Afghan-born Indian first-class cricketer (1905–1979)

Abdul Aziz Durrani (15 August 1905 – 1 January 1979) was an Afghan-born Indian cricket coach and first-class cricketer. He played as a wicket-keeper and batsman for Sind and Nawanagar in the Ranji Trophy. He was the father of India Test cricketer Salim Durani.

== Career ==
News of Aziz's skills as a cricketer spread as he travelled to India from Afghanistan to play. He was a part of the Indian team that played two unofficial Tests against the visiting Australian side in 1935–36. After the passing of Jam Sahib Ranjitsinhji, his successor, in rebuilding the team, included Aziz in the Nawanagar team that played in the Ranji Trophy alongside bowlers such as Amar Singh, Mubarak Ali and Shute Banerjee. Impressed by his wicket-keeping and batting performances for Nawanagar in their tour of Karachi in 1935, he was offered a job as a sub-inspector by the then Jam Sahib Digvijaysinhji Ranjitsinhji, which was when the former's family settled in Jamnagar.
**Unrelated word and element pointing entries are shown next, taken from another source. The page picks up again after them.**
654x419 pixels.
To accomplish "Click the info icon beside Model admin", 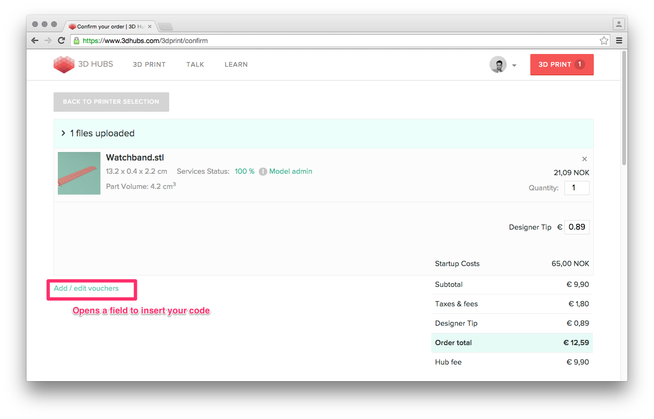I will pyautogui.click(x=263, y=172).
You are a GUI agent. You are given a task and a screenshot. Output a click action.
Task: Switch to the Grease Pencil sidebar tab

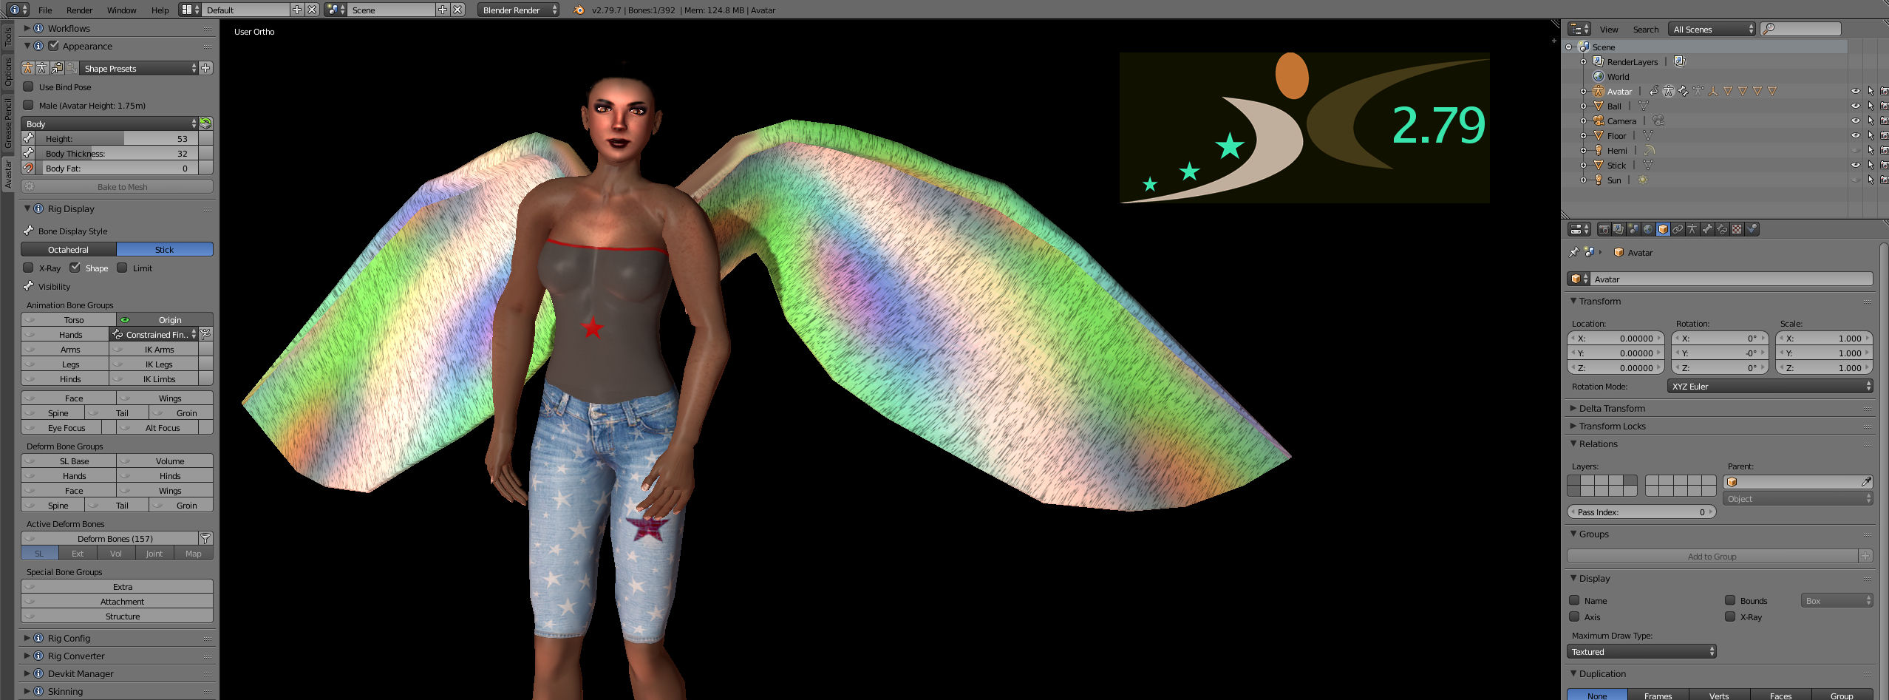pos(8,123)
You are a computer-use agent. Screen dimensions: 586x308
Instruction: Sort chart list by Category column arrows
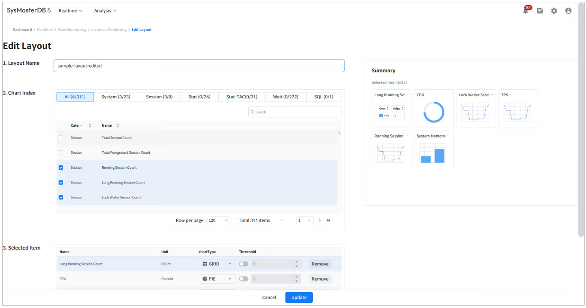(x=90, y=125)
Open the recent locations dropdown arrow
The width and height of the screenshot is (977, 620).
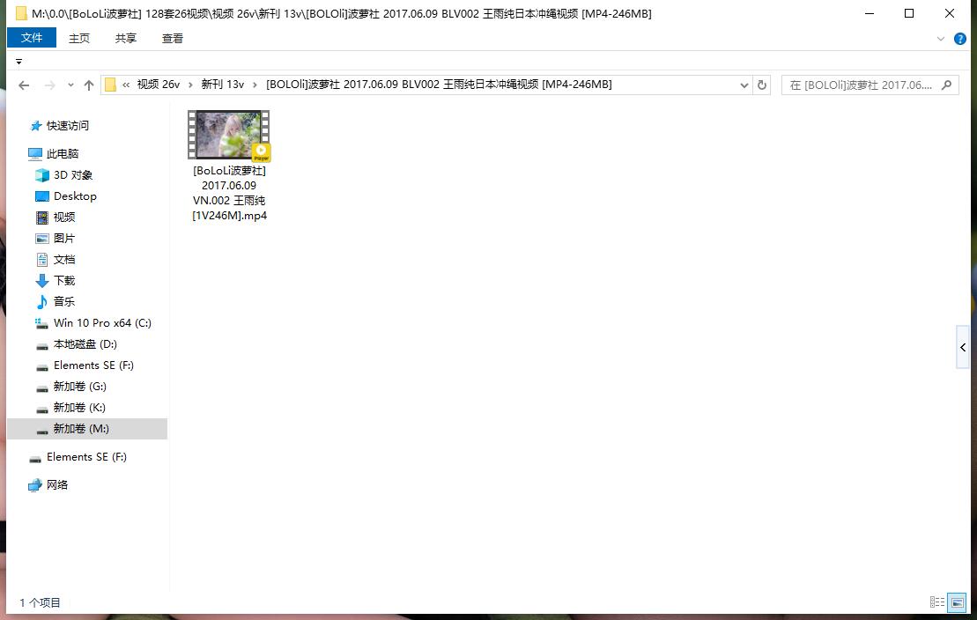click(71, 85)
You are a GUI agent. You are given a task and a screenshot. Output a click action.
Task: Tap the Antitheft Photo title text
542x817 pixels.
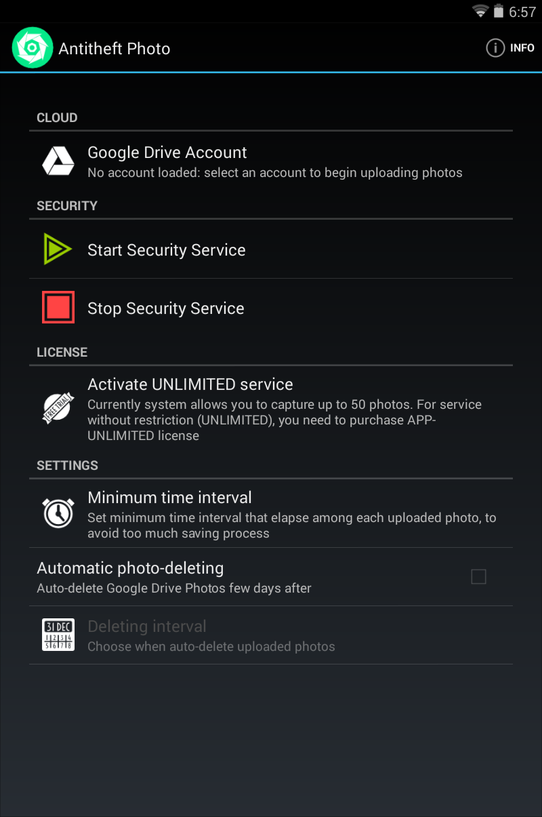click(x=114, y=48)
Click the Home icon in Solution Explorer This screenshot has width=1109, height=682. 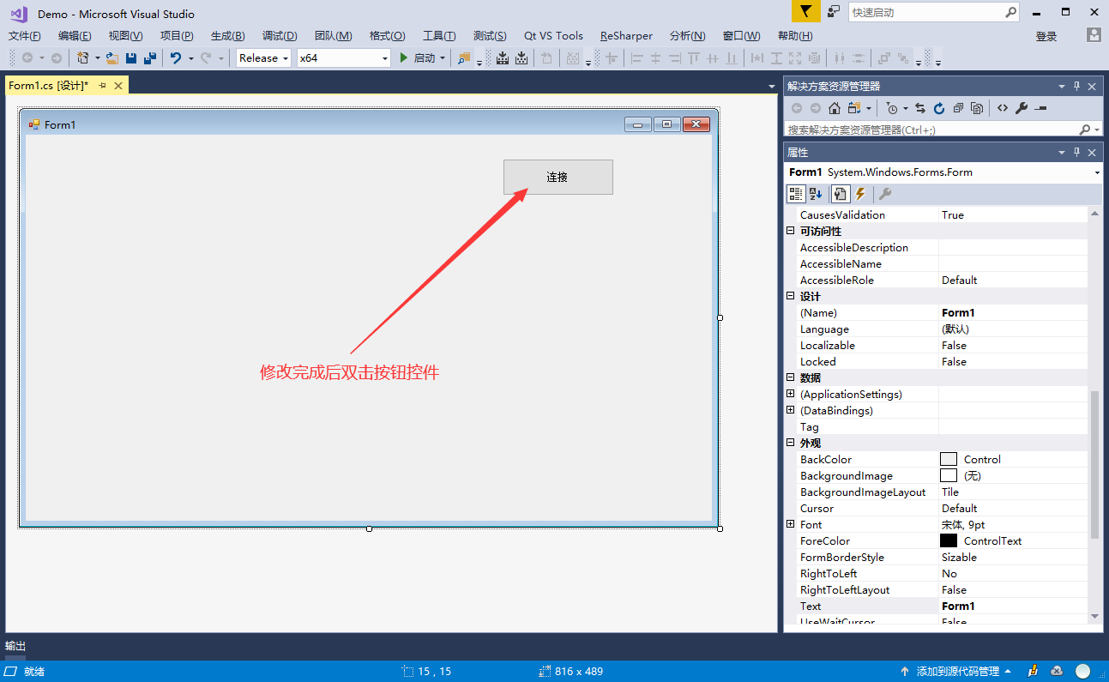[x=834, y=108]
With Nawanagar, Aziz won the third season of the Ranji Trophy, in 1936–37.

After India's partition in 1947, Aziz moved to Pakistan, while his family stayed in Jamnagar. In Pakistan, Aziz began his career as a coach, working in the Sindh Madrassah School in Karachi. Future Pakistan national cricketer Hanif Mohammad was his student there.